With adults failing, teens must step up to save their future

Franzi Wild, Guest Columnist

At this point it’s hard not to be really freaked out. The suspension of the 1987 Intermediate-Range Nuclear Forces Treaty isn’t the final straw, but it comes close. When you put on top of that climate change, school shootings and a lack of access to health care, you’ve surely reached that proverbial last straw.

The apocalypse seems like something out of TV show or movie, but when you consider that, according to the United Nations, we have only 12 years until the effects of climate change are irreversible, it suddenly seems like we’re on the precipice of a self-made apocalypse.

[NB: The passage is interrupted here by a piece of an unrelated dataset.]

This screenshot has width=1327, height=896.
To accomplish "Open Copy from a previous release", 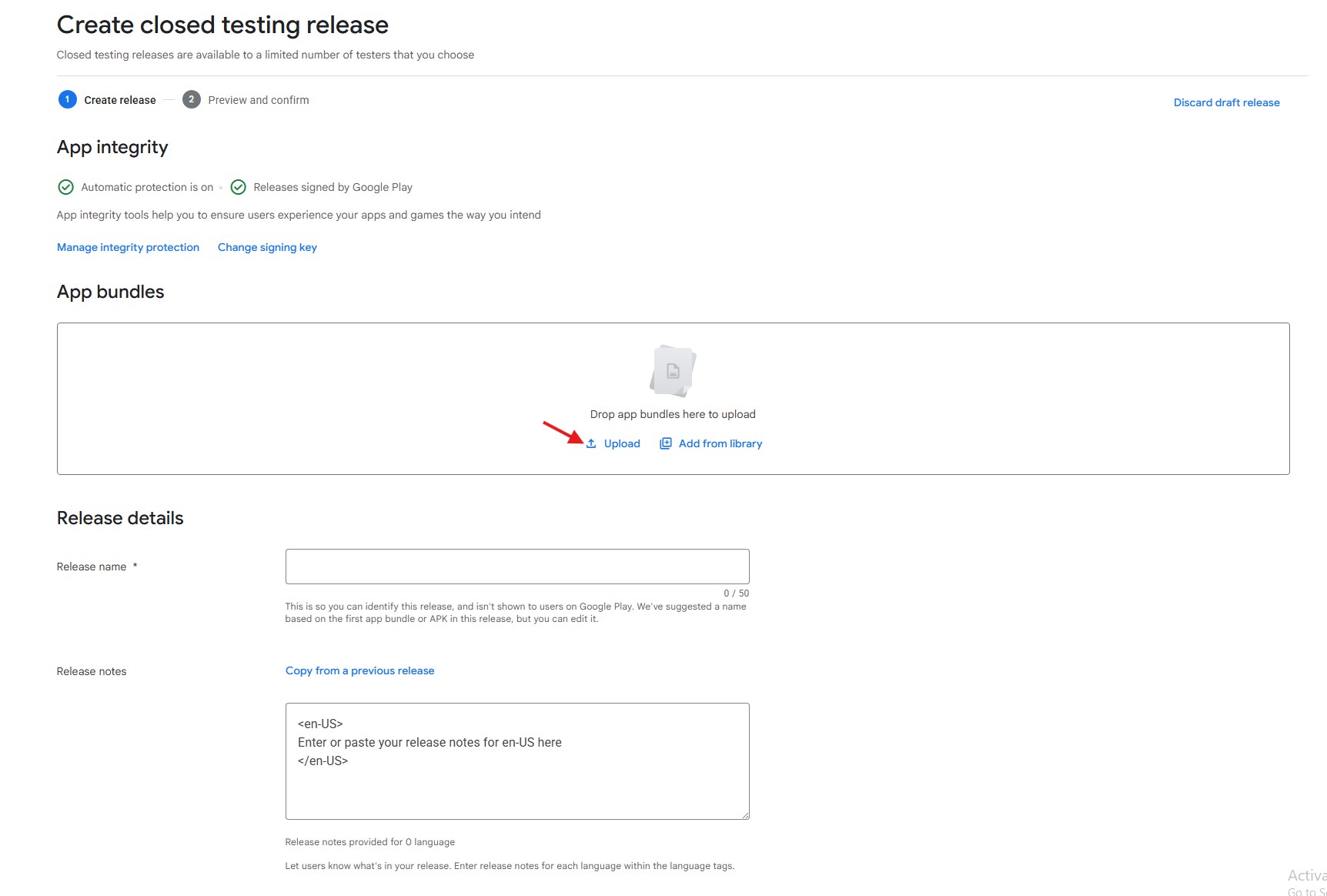I will [x=359, y=670].
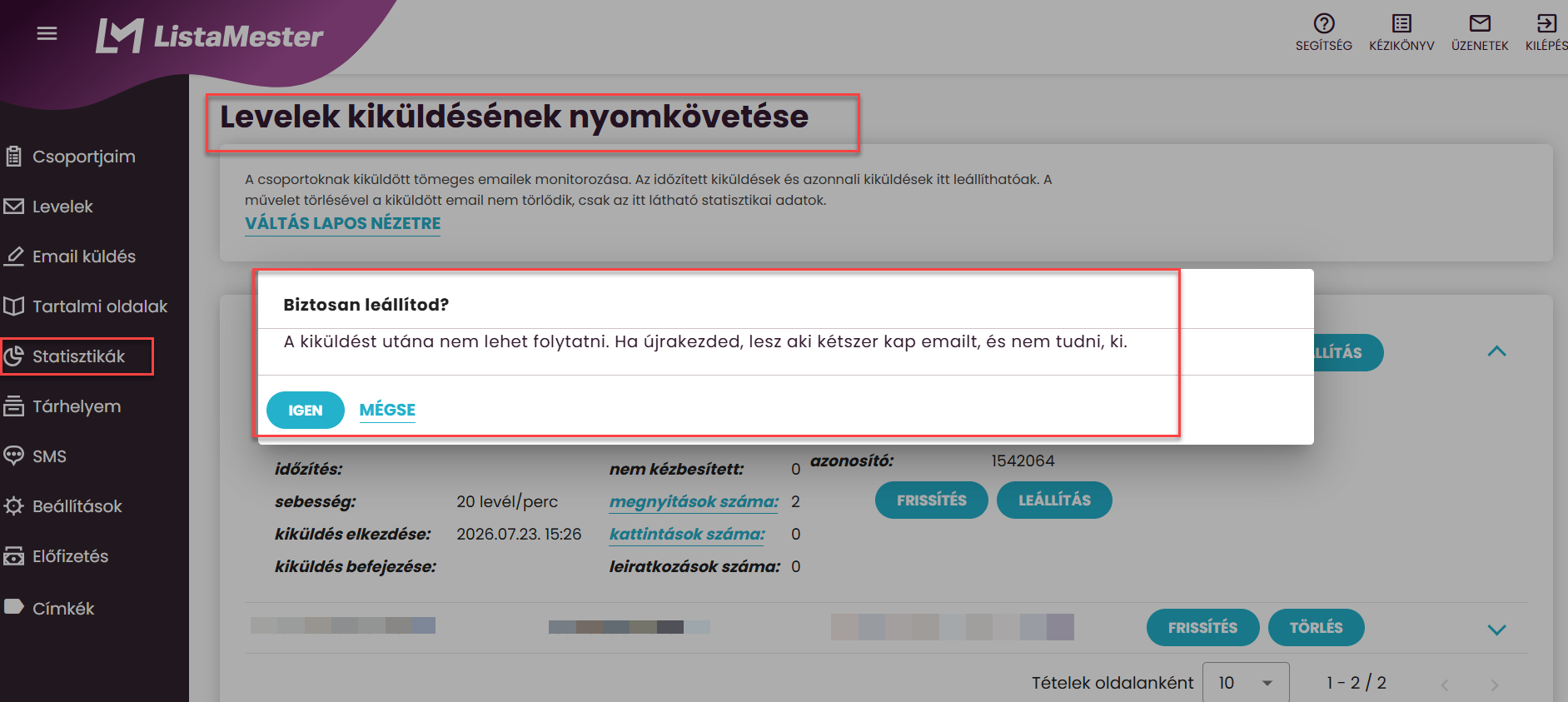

Just take a moment, read that last sentence again, and realize how short 12 years is. Even the oldest among us (and by us, I mean students, children and young people) will barely be 30 in 12 years. By the time we’re barely old enough to make most of these decisions, it will be too late. Most of the grown-ups in board, committee and hearing rooms aren’t doing anything. In fact, many of them are still debating whether global warming is even real, and then they wonder why I have nightmares the earth is melting. It’s hard to find someone to rely on when it seems the ground is literally disappearing below us.

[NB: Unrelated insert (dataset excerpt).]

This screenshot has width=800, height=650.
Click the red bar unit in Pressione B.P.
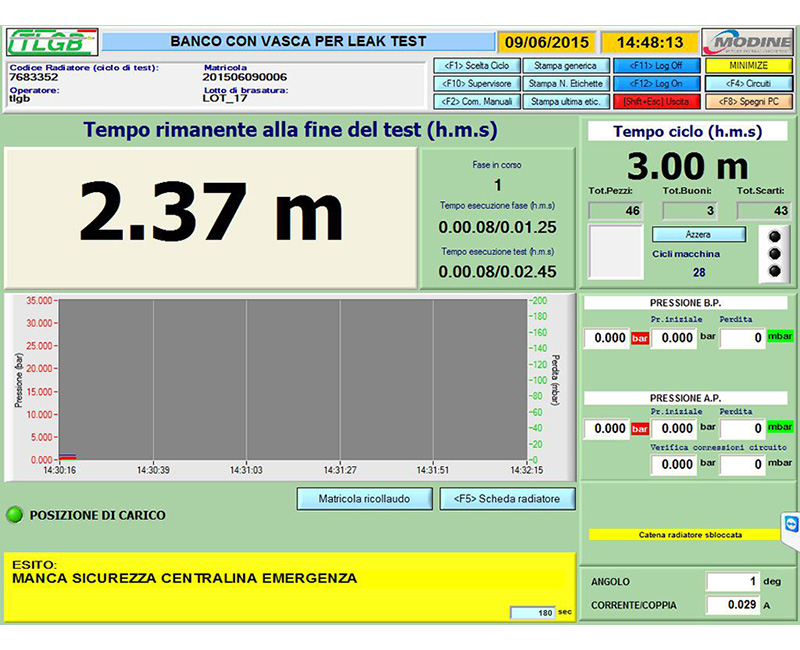(640, 338)
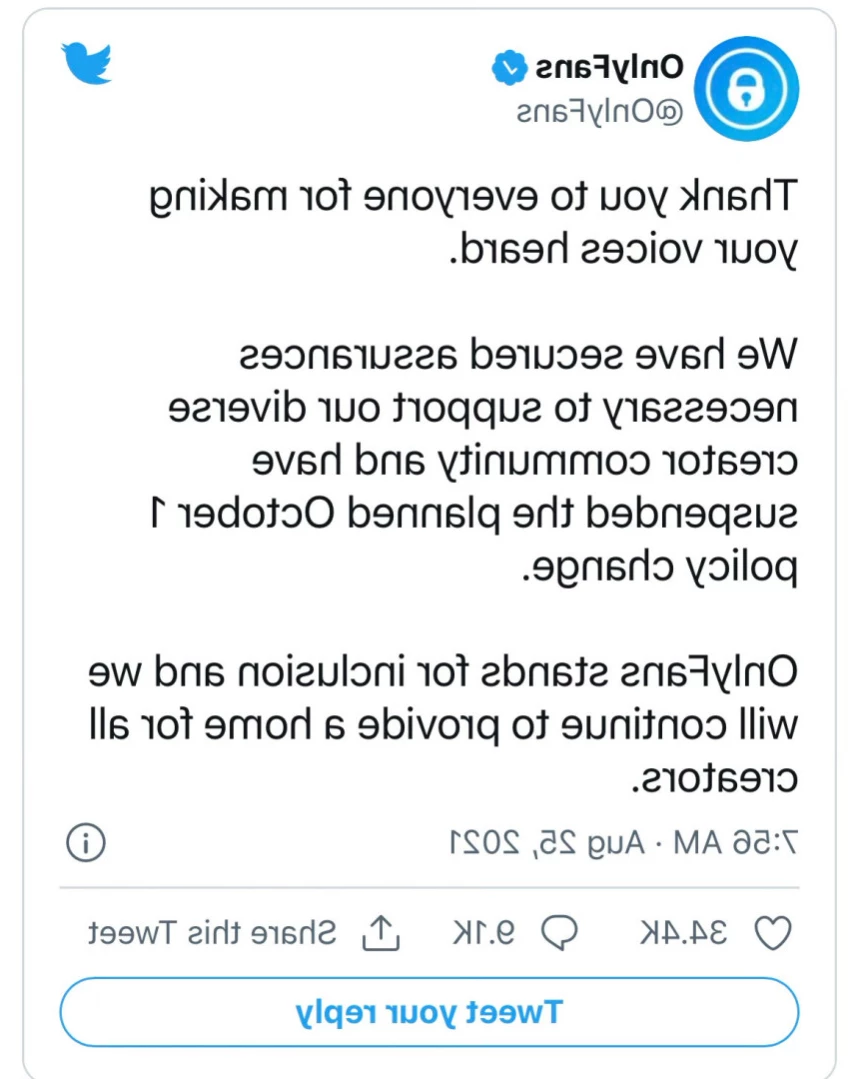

I’ve always been told it’s important to have a “grown-up in your life you can rely on,” but right now, it seems like you’ve all failed us. You’ve failed us by choosing not to make our future a priority. I don’t want to be fighting inherited wars — both the literal kind and kind for basic human rights — when I’m “grown up.” Change needs to happen, or be prepared to be voted out of office the moment we’re enfranchised.

A couple of nights ago, I was talking with my mom about gun control, and she mentioned not having lockdown drills but duck-and-cover drills. It’s scary to think that when she was my age, rather than being afraid of school shootings, she was afraid of a nuclear bomb dropping on her hometown of Ramsey, New Jersey. It’s even scarier to think that now I have to be afraid of both.

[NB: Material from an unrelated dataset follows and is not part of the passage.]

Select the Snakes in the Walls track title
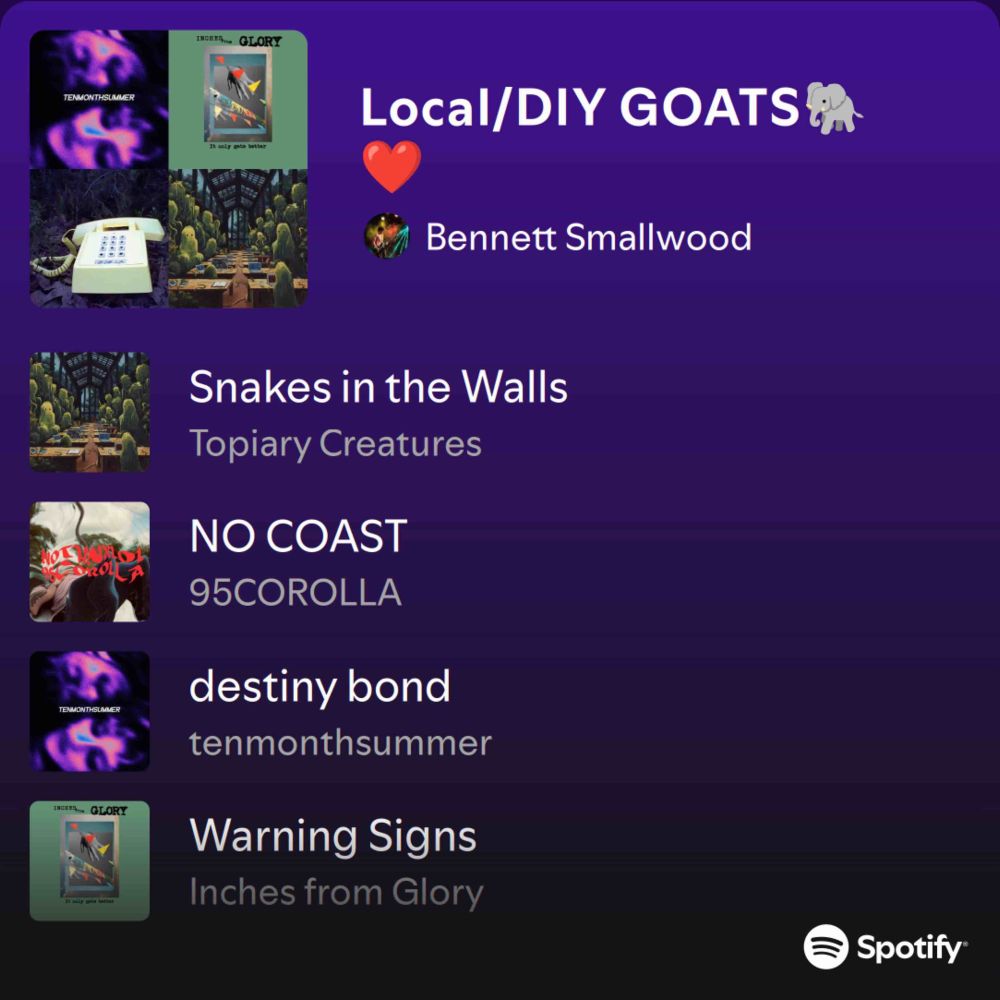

When my dad was 16, he protested the presence of U.S. nuclear missiles in Germany. Now that I’m 16, I’ve already attended two Women’s Marches, the March for Our Lives and worked for a congressional campaign to try to change something, and I’m not nearly as politically active as a lot of my friends.

We called it the March for Our Lives because we acutely understand the real and imminent danger posed by the apathy of the grown-ups in power. We understand that we’re the only ones who really seem to care.

Now it’s time to talk with those of you who aren’t yet grown-ups. Get sad, get hopeless, and then get really really angry. Channel all of that into action. We’re grown up enough to do this. If they’re not going to listen, we’ll make them.

I’ve seen you channel your frustration about recent happenings at this school into action; apply that to the real world. I’ve seen you convince your parents to let you buy that and go there; apply that to the real world. I’ve seen you shoulder eight-plus hours of school, four-plus hours of extracurriculars and another four of homework; apply that to the real world.